By Mitch Borden
For two weeks, as the coronavirus spread among residents and staff at a Midland nursing home, the city’s health department and the facility didn’t publicly acknowledge the outbreak.
While the first reported coronavirus case at the facility happened on Aug. 3, it wasn’t until 14 days later that Midland’s health department announced the viral cluster at Ashton Medical Lodge, where almost 60 residents and staff have now tested positive for the coronavirus.
Since Aug. 3, 40 residents at Midland’s Ashton Medical Lodge—which makes up 30% of those who were living at the nursing home when the outbreak began— have tested positive for the coronavirus along with 18 staff members. Days after the first reported case, residents diagnosed with COVID-19 at the facility were transferred to sister facilities across Texas. At least six people have died so far as a result of the outbreak.

**RECORD EXTRACTS:**

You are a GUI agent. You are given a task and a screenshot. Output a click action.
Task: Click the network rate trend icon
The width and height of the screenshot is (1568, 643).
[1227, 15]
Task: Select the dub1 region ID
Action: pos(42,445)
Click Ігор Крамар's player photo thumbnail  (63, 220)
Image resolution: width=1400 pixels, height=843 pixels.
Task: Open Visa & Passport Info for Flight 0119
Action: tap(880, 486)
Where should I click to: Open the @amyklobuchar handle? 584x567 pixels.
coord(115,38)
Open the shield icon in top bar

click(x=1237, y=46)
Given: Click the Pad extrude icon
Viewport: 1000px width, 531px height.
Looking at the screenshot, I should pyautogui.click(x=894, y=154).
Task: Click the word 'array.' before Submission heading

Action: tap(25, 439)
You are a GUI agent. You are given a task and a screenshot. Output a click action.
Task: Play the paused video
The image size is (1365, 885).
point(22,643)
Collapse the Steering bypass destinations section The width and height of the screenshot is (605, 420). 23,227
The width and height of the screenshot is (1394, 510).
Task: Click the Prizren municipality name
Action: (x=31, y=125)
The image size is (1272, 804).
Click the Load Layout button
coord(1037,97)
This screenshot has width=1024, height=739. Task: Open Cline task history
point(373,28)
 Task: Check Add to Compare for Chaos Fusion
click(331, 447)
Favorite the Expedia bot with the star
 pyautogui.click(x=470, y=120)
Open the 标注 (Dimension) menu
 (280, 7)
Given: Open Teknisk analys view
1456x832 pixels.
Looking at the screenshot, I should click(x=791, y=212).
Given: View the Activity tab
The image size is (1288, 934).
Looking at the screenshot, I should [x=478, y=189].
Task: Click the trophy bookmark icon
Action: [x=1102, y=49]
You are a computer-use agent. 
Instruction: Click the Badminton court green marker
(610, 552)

**DIRECTIONS:**
1 > Answer these from the nursing home article:
(a) On what date was the first coronavirus case at the facility reported?
(b) How many staff members have tested positive?
(c) At least how many people have died as a result of the outbreak?
2 > Please return the stretch of the nursing home article from "While the first" through "for the coronavirus.", copied word for word.
3 > Write the next part of the nursing home article, beginning after its last sentence.

**RESULTS FOR EACH TASK:**
1 >
(a) Aug. 3
(b) 18
(c) Six

2 >
While the first reported coronavirus case at the facility happened on Aug. 3, it wasn’t until 14 days later that Midland’s health department announced the viral cluster at Ashton Medical Lodge, where almost 60 residents and staff have now tested positive for the coronavirus.

3 >
City officials announced the existence of the hot spot on Monday, Aug. 17. The reason the outbreak wasn’t identified earlier was the Midland Health Department changed how it reports coronavirus clusters, according to the director of the health department Whitney Craig.
As coronavirus outbreaks at nursing facilities became a problem across the nation, Craig said her department began recommending facilities and businesses “remain transparent and make these [announcements concerning coronavirus cases] to the public.”
She said Midland’s health department specifically didn’t have the power to force nursing homes to announce coronavirus cases.
But, Craig said once it became clear that Ashton Medical Lodge and its parent company, Foursquare Healthcare, had no intention of publicly announcing the recent outbreak, she decided to release the information.
In a statement to Marfa Public Radio, Jordan Moeller, an administrator at Ashton Medical Lodge, said the facility immediately reported all of its COVID-19 cases to Midland County and gave regular updates to its resident’s family members.
“In accordance with state protocols, we immediately report all COVID cases to the county health officer and update the primary contact for each of our residents during our daily family calls,” said Moeller in a prepared statement. “We will continue to work to mitigate the spread of COVID-19.”
Moeller said the nursing home is being deep cleaned and is limiting the amount of contact residents have with employees to limit the spread of the virus.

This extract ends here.